What’s the easiest way to make the second one work too? Should I add a new method to ldiv!? Would that be enough?

It gives an answer, but I’m not sure it does what you think it does.

b \= A is equivalent to b = b \ A. This means two things:

1. It is essentially equivalent to pinv(b) * A — that is, you are dividing A by b, not b by A. Did you want b' / A instead, i.e. b^T A^{-1}?

2. It is not in-place. It first computes b \ A, allocating a new row vector for the result, and then assigns the result to b (discarding the original column vector).

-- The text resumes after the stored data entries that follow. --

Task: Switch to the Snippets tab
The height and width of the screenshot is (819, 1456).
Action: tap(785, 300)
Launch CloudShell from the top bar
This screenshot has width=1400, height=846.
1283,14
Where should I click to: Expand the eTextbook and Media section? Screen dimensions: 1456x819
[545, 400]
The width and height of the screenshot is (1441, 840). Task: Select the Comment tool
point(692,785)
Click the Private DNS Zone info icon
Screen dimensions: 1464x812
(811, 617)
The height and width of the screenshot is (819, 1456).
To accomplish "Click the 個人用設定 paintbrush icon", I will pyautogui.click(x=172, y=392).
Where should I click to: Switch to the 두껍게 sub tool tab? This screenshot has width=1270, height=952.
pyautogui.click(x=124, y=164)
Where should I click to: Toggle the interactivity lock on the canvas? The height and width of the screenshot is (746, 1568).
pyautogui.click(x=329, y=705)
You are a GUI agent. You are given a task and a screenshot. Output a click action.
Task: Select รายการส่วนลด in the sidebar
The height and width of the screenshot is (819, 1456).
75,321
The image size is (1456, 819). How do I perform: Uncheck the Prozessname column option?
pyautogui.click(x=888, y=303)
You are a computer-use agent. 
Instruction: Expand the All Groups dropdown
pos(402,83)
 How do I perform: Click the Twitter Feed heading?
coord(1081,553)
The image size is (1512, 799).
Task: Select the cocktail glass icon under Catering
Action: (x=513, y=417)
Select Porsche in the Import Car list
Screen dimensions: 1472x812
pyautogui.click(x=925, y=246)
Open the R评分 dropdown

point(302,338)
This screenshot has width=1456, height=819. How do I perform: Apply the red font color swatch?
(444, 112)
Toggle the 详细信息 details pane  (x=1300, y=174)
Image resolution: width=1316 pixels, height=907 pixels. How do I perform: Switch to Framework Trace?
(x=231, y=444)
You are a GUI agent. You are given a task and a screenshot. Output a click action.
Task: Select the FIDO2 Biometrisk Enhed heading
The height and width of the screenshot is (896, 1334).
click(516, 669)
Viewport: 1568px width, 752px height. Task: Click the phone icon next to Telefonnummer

Are you sure about (1.)? pinv(b) * A gives me a DimensionMismatch("A has dimensions (3,1) but B has dimensions (3,3)"). I assumed that was equivalent to b = A \ b, which dimensionally makes sense.

The docstring says you’re wrong, so if it does something else that’s probably a bug.

Quite sure:

julia> A = rand(3, 3); b = rand(3);

julia> pinv(b)*A
1×3 transpose(::Vector{Float64}) with eltype Float64:
 0.998627  1.23721  1.55637

julia> b \ A
1×3 transpose(::Vector{Float64}) with eltype Float64:
 0.998627  1.23721  1.55637

I think you were running this after you ran b \= A, which replaced b (a column vector) with the row vector b \ A. And using a row vector, e.g. pinv(b')*A, indeed gives a dimension-mismatch error, because this doesn’t work with the definition of the pseudo-inverse.

This is never true in Julia. x OP= y is always equivalent to x = x OP y.

Ah! I see. Then the question comes down to: Is there a way to add a new definition for \=?

No. x \= y is just syntactic sugar for x = x \ y. There is no way to redefine \= by itself.